=== Supplied records ===
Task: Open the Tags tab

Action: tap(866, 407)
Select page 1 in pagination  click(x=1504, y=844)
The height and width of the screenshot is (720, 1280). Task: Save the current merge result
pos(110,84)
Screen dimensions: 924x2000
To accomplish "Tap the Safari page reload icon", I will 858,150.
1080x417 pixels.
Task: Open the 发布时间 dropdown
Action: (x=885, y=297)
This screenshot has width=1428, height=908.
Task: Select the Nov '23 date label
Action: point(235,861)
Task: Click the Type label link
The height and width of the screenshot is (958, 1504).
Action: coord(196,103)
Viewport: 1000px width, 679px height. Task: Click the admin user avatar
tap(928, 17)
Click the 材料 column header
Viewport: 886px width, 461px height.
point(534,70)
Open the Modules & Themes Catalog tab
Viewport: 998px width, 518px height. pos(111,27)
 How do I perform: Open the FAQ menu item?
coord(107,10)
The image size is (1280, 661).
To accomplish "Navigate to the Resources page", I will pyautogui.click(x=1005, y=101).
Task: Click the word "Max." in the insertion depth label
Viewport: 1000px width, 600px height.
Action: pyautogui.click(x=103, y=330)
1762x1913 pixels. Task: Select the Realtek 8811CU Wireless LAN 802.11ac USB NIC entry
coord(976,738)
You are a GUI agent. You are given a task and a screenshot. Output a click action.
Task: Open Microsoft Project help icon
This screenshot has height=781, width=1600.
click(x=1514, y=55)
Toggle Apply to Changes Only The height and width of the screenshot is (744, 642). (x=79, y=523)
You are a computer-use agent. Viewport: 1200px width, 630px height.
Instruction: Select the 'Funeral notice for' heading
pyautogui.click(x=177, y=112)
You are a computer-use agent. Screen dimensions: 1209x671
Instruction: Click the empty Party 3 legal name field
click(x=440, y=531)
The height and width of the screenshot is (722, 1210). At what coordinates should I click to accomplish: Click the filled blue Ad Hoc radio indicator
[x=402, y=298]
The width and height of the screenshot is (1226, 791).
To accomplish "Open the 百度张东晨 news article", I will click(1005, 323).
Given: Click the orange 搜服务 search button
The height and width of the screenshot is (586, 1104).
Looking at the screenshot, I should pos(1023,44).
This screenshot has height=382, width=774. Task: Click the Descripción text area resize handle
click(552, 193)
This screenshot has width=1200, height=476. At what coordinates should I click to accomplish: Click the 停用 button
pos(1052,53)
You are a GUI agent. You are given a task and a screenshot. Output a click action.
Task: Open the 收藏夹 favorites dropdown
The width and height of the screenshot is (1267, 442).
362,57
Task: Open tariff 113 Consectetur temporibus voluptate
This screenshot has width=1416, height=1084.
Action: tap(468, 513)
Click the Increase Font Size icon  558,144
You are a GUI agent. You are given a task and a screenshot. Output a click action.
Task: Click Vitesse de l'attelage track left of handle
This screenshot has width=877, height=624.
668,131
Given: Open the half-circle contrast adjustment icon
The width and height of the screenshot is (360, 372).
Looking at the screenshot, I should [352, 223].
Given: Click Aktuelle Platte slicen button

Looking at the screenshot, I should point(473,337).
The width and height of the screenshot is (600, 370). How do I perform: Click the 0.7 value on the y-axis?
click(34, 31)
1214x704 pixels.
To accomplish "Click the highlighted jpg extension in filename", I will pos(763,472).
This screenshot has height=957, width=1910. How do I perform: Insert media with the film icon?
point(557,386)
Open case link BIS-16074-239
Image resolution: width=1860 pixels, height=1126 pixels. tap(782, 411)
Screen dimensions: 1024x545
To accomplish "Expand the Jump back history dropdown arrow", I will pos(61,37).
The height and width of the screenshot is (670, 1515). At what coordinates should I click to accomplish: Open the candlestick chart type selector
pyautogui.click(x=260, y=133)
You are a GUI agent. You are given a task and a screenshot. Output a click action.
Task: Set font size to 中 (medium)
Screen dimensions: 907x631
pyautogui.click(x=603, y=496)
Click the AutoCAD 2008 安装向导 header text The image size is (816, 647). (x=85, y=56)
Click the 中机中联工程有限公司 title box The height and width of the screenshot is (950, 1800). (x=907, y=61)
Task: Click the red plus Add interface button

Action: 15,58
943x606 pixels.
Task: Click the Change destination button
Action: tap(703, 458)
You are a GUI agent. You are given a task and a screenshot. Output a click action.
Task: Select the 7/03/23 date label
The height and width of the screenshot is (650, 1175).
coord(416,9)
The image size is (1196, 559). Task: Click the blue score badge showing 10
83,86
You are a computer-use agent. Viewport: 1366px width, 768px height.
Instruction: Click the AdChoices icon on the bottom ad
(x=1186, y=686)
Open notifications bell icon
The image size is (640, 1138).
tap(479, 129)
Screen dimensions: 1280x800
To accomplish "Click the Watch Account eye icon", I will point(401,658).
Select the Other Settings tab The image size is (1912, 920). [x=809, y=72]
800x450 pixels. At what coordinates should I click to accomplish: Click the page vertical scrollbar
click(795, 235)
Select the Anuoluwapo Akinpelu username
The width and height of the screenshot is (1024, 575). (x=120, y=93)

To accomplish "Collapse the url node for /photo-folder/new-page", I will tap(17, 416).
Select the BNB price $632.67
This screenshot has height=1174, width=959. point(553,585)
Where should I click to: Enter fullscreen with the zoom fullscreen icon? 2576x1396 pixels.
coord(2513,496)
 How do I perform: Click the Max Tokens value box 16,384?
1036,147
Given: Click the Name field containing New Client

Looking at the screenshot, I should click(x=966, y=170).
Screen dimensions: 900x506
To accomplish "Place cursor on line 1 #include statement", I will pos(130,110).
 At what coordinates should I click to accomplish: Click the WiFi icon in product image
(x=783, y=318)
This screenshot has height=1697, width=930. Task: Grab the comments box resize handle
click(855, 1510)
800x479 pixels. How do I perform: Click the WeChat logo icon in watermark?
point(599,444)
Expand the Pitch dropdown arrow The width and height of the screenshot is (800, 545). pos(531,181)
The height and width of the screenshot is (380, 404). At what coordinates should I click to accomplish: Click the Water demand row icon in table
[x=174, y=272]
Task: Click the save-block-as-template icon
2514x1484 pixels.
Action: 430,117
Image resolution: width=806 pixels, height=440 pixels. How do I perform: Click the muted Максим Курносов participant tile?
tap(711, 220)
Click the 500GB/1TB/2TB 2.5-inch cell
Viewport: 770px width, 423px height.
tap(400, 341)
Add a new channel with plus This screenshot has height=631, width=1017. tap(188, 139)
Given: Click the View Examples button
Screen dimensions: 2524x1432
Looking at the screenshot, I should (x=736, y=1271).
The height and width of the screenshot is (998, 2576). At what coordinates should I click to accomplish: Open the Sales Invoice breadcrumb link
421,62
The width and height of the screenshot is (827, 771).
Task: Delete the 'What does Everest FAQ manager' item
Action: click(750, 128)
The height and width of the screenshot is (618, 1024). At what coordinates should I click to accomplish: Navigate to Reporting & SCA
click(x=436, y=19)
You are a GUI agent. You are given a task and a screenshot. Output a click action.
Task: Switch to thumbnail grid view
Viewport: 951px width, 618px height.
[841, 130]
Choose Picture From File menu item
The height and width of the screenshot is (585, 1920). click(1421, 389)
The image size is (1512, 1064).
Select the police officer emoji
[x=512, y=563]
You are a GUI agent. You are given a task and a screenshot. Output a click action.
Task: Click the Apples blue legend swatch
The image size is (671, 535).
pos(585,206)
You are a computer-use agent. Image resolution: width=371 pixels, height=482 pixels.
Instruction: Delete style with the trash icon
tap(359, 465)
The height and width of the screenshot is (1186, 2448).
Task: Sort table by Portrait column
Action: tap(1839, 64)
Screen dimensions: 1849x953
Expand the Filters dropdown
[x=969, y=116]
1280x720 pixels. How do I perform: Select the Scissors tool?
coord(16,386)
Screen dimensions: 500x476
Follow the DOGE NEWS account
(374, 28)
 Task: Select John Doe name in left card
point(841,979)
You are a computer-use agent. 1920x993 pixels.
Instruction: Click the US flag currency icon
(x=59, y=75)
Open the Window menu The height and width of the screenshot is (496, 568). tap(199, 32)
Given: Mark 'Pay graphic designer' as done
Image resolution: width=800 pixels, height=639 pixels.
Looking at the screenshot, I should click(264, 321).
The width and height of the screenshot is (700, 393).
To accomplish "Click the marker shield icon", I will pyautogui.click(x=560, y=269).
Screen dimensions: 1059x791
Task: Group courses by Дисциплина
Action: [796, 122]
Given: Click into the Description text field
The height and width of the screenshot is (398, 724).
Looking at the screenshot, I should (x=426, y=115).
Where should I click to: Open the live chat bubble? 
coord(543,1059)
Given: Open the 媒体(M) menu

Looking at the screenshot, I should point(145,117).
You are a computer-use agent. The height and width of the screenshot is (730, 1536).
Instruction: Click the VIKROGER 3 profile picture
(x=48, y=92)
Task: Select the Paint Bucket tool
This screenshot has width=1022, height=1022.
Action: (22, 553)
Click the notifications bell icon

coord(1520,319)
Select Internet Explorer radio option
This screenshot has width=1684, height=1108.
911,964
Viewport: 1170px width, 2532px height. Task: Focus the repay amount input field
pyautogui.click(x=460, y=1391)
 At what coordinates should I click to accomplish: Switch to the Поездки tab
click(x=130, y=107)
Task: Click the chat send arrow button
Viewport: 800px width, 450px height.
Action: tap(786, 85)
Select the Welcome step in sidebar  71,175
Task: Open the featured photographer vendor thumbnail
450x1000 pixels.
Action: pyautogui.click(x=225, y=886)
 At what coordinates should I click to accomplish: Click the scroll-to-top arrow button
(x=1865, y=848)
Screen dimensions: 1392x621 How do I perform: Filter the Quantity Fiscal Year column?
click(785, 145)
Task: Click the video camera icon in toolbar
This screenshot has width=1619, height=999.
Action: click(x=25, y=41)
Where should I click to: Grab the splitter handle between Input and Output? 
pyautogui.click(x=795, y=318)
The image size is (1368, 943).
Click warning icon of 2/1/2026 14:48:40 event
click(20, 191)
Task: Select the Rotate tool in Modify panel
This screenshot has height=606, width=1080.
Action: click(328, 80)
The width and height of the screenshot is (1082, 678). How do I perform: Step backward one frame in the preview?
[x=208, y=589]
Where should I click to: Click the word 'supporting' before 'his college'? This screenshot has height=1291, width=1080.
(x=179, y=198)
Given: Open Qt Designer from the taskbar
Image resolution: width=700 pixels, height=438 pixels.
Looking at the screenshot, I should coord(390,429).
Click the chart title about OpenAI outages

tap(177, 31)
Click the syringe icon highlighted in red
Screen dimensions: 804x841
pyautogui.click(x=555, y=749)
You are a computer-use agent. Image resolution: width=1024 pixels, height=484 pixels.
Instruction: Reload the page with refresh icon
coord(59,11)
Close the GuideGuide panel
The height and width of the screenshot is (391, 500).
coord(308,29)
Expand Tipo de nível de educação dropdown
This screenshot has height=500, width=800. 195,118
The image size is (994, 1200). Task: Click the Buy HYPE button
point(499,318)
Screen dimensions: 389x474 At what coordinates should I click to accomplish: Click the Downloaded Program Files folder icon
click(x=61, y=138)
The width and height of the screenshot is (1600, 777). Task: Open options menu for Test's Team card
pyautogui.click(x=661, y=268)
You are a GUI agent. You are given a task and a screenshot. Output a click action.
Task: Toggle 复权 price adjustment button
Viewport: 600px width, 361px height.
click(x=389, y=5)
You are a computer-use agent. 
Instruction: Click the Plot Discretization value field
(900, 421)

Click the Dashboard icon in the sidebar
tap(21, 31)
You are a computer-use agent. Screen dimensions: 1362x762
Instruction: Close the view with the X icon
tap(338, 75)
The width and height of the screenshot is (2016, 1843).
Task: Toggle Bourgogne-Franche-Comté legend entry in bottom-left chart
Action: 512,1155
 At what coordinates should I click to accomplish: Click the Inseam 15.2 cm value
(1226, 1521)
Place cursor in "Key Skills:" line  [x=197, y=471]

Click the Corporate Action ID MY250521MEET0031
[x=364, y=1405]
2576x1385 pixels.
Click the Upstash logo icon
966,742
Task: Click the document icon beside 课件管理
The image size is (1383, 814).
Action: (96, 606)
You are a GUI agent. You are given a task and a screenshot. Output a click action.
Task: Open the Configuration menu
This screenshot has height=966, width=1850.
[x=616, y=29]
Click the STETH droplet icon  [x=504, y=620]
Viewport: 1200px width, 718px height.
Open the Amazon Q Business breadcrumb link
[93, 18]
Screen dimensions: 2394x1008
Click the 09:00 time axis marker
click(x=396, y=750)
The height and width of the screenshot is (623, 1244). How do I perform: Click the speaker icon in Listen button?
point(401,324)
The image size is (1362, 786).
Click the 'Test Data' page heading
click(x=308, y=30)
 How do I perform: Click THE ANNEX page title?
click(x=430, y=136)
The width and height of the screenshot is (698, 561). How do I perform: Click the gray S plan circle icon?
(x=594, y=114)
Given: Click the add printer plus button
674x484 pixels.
===
Check every line above for the string "computer", and copy the ones that have it.

Output for this task |
You are a computer-use agent. Viewport: 1200px width, 630px height.
You are a computer-use agent. Screen dimensions: 1209x671
You are a computer-use agent. Viewport: 1366px width, 768px height.
You are a computer-use agent. Image resolution: width=371 pixels, height=482 pixels.
You are a computer-use agent. 1920x993 pixels.
You are a computer-use agent. The height and width of the screenshot is (730, 1536).
You are a computer-use agent. Image resolution: width=1024 pixels, height=484 pixels.
You are a computer-use agent. 
You are a computer-use agent. Screen dimensions: 1362x762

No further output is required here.